REQUEST 1:
In the excerpt on the term deposit facility auction, what average rate did the 14-day deposits reach?
REQUEST 2:
Reproduce verbatim the stretch of the term deposit facility excerpt from "Demand for the" through "logged last week.".

EXTRACT:
★ ★ ★ ★ ★

Demand for the BSP’s term deposit facility (TDF) reached P333.647 billion on Wednesday, higher than the P330 billion on the auction block and P305.484 billion in bids logged last week.

Broken down, the seven-day deposits attracted tenders amounting to P194.346 billion, lower than the P200-billion offering but above the P179.794 billion in bids recorded the prior week.

Rates for the one-week papers ranged from 6.6% to 6.75%, higher than the 6.55% to 6.7399% range last week. This brought the average rate for the tenor to 6.6786%, inching up by 3.13 basis points (bps) from 6.6473% seen on Nov. 15.

For the 14-day deposits, tenders hit P139.301 billion, above the P130-billion offering and the P125.69 billion in bids last week.

Accepted yields were from 6.6% to 6.7680%, narrower than the 6.585% to 6.775% range in the previous week. This brought the average rate of the two-week deposits to 6.6896%, up by 1.97 bps from the 6.6699% logged a week ago.

★ ★ ★ ★ ★

SOURCE EXCERPT:
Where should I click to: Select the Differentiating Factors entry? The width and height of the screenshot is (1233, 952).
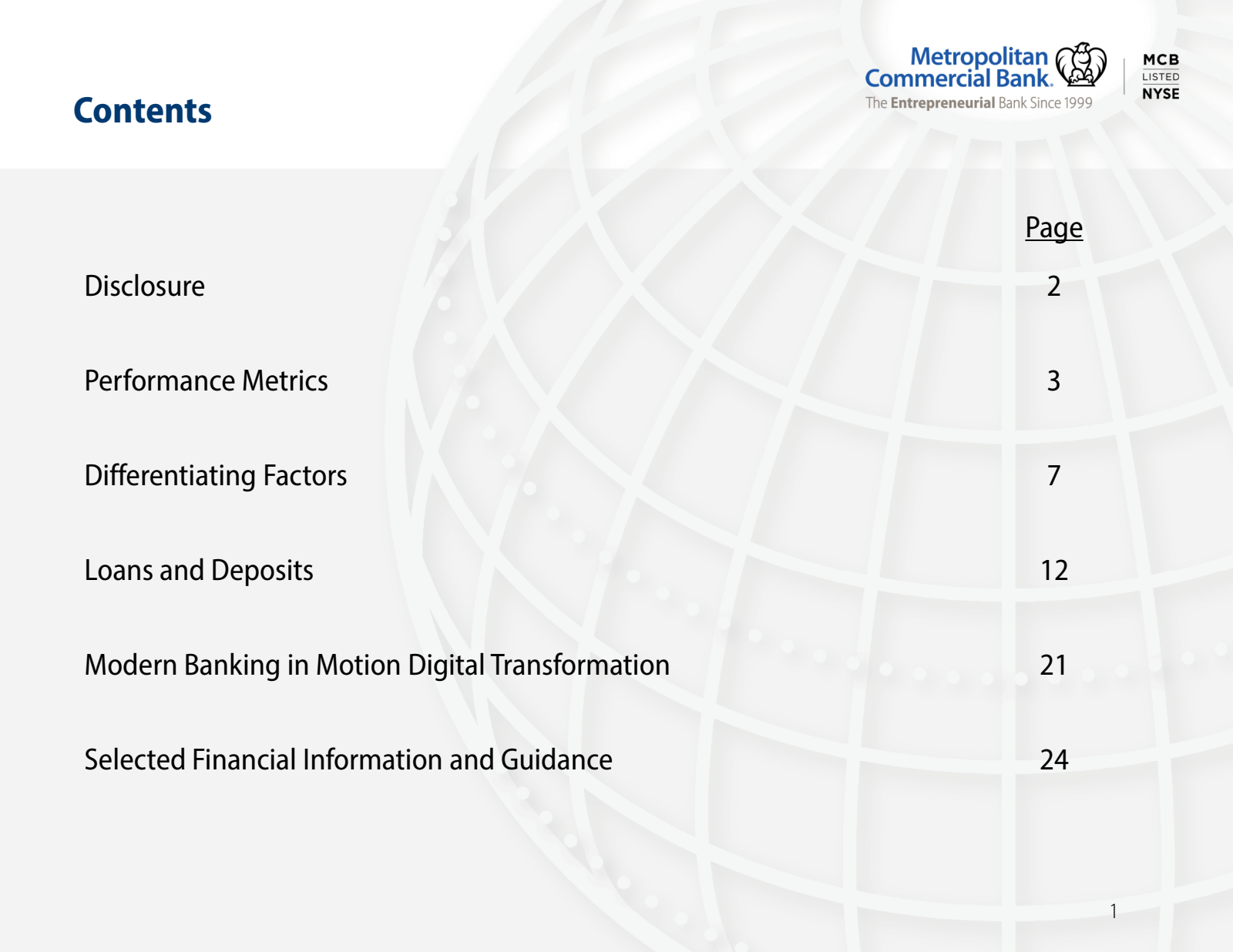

★ ★ ★ ★ ★

EXPECTED OUTPUT 1:
6.6896%

EXPECTED OUTPUT 2:
Demand for the BSP’s term deposit facility (TDF) reached P333.647 billion on Wednesday, higher than the P330 billion on the auction block and P305.484 billion in bids logged last week.